XIP-0009 proposes eight coordinated amendments to the Xandeum DAO Constitution to correct known errors, remove structural ambiguity, and bring the DAO into full constitutional compliance. The amendments address: (1) an incorrect token supply figure inherited from the XNDE-to-XAND transition that causes all voting thresholds to be wrong; (2) a Realms voting threshold that was configured below the constitutional standard; (3) a Realms proposal threshold that was configured below the constitutional standard; (4) the absence of explicit Security Council term continuity language, which caused community uncertainty during XIP-0007 despite the Security Council remaining continuously in force under the Constitution’s removal framework and the general governance principle of holdover continuity; (5) the absence of clear multi-option vote counting, ballot-structure, and proposal-classification rules; (6) removal of the Administrator role, which is not in active use and creates structural confusion; (7) reaffirmation of the 3 existing Security Council members for a new 12-month term and expansion to the constitutional minimum of 5 members; and (8) a member privacy protection provision.
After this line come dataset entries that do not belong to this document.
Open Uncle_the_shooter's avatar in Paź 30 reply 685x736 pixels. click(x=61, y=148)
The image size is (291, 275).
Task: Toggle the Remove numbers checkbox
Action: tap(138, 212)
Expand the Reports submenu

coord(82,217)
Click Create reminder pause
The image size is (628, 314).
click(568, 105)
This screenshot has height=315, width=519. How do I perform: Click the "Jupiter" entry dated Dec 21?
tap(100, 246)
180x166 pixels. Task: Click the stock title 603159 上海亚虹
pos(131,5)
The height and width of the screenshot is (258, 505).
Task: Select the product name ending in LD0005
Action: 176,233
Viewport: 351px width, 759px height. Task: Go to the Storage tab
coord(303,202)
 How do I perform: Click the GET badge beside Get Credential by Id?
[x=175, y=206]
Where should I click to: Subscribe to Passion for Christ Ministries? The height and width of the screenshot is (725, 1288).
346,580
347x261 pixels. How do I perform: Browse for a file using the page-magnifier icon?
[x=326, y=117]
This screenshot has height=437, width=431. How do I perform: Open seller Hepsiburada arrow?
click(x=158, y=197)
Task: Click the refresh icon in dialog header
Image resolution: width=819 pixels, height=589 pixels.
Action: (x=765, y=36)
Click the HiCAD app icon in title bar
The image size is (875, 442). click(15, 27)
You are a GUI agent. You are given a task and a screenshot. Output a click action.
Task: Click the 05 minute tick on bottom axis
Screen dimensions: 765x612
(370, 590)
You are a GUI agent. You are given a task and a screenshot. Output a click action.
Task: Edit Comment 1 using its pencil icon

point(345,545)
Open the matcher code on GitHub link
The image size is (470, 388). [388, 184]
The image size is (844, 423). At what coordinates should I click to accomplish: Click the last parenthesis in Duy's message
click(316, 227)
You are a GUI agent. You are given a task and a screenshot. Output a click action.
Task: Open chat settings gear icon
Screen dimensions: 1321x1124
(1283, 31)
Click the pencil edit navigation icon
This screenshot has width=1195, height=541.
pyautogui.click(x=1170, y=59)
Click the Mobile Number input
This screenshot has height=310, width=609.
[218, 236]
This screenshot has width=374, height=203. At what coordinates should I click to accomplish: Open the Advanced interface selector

There is no treasury spend. All changes are governance structure corrections designed to improve clarity, continuity, and security for Tokenholders, users, and the Xandeum Network.


Motivation

The Xandeum DAO Constitution contains a cluster of interrelated errors and omissions that, taken together, have produced the governance uncertainty the community experienced during and after XIP-0007. These issues cannot be fixed one at a time without creating new inconsistencies. They must be addressed together in a single, coherent update that protects governance integrity and gives the community a clearer, safer process going forward.

The root cause of most problems: When the token symbol changed from XNDE to XAND, the Constitution was updated in name only. The total token supply figure — the foundation of every voting threshold — was never corrected. The old XNDE supply of 8,800,000,000 remained in §6.1.4, making the stated 3% YES threshold (264,000,000 XAND) more than double what it should be against the actual XAND supply of 4,015,000,000 (where 3% = 120,450,000 XAND). This single error cascades through every governance calculation.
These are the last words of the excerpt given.